Again, the “success message” should show up in the top left corner. Write a small VGA driver if this annoys you.

QEMU screenshot of the success message

Using C

C code can easily be intergrated into this setup. E.g, this might become an OS kernel.

/* src/kernel.c */

#define VGA_COLUMNS_NUM 80
#define VGA_ROWS_NUM 25

#define ARRAY_SIZE(arr) ((int)sizeof(arr) / (int)sizeof((arr)[0]))

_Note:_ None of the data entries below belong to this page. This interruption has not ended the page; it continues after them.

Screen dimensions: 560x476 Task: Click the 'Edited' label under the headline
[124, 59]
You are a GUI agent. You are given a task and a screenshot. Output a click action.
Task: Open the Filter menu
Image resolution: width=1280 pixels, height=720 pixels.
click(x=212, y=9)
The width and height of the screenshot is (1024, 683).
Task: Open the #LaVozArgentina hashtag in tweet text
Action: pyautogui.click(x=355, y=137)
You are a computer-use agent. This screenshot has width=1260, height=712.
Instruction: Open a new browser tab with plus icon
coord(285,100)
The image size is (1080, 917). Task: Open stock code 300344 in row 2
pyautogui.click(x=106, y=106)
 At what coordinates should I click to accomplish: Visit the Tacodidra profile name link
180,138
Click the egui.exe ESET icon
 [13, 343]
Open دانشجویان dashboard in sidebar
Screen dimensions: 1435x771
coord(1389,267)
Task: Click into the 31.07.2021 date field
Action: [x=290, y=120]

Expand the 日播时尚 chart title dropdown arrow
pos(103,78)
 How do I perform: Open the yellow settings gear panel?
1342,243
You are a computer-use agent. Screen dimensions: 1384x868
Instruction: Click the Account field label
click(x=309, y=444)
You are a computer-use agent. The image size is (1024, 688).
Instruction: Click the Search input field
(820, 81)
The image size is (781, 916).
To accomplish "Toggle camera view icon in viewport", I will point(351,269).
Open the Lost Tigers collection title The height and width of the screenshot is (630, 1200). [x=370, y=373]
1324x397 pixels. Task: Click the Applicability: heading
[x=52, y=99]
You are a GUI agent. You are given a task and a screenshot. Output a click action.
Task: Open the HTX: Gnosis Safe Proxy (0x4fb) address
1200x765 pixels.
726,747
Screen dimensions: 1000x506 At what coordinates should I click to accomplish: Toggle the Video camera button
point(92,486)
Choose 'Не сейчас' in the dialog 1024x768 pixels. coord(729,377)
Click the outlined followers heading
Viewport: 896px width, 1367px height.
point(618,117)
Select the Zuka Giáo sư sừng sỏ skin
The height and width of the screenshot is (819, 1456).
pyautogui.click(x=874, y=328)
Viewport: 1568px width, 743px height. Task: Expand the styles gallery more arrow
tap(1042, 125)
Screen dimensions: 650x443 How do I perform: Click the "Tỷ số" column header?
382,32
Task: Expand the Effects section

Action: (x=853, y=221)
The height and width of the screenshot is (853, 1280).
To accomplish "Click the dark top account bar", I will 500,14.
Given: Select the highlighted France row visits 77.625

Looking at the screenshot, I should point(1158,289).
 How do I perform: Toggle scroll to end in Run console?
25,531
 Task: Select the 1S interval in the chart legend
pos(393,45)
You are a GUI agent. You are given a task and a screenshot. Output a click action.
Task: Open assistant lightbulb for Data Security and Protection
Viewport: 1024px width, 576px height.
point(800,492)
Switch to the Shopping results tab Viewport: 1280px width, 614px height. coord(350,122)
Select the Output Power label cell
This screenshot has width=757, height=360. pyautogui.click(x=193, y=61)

void _start_kernel(void) {
	volatile char *vga_buf = (char *)0xb8000;
	const char msg[] = "Hello from C";
	int i;

	for (i = 0; i < VGA_COLUMNS_NUM * VGA_ROWS_NUM * 2; i++)
		vga_buf[i] = '\0';

	for (i = 0; i < ARRAY_SIZE(msg) - 1; i++) {
		vga_buf[i * 2] = msg[i];
		vga_buf[i * 2 + 1] = 0x07; /* White on black */
	}
}

Update src/stage2.s:

;; src/stage2.s

    ;; ...

    [bits 64]

start_long_mode:
    mov ebx, long_mode_msg
    call print_string64

    extern _start_kernel
    call _start_kernel

end64:
    hlt
    jmp end64

    ;; ...

The linker script:

# linker.ld

MEMORY
{
    boot_sector (rwx) : ORIGIN = 0x7c00, LENGTH = 512
    stage2 (rwx) : ORIGIN = 0x7e00, LENGTH = 512
    kernel (rwx) : ORIGIN = 0x8000, LENGTH = 0x10000
}

ENTRY(__start)
SECTIONS
{
    .boot_sector : { *(.boot_sector); } > boot_sector
    .bootsign (0x7c00 + 510) :
    {
        BYTE(0x55)
        BYTE(0xaa)
    } > boot_sector
    .stage2 : { *(.stage2); } > stage2
    .text : { *(.text); } > kernel
    .data : { *(.data); } > kernel
    .rodata : { *(.rodata); } > kernel
    .bss :
    {
        *(.bss)
        *(COMMON)
    } > kernel
}

Lastly, the Makefile needs to change. Here, I only included the lines that have changed.

# Makefile

# ...

CC := gcc
CFLAGS := -std=c99 -ffreestanding -m64 -mno-red-zone -fno-builtin -nostdinc -Wall -Wextra

# ...

SRC := $(wildcard $(SRC_DIR)/*)
OBJS := $(patsubst $(SRC_DIR)/%, $(BUILD_DIR)/%.o, $(SRC))

# ...

$(BUILD_DIR)/%.s.o: $(SRC_DIR)/%.s
	@mkdir -p $(dir $@)
	$(NASM) $< -o $@

$(BUILD_DIR)/%.c.o: $(SRC_DIR)/%.c
	@mkdir -p $(dir $@)
	$(CC) $(CFLAGS) -c $< -o $@

# ...

QEMU screenshot of the message printed by C code

Cool if you actually came along this far. The code is on GitHub.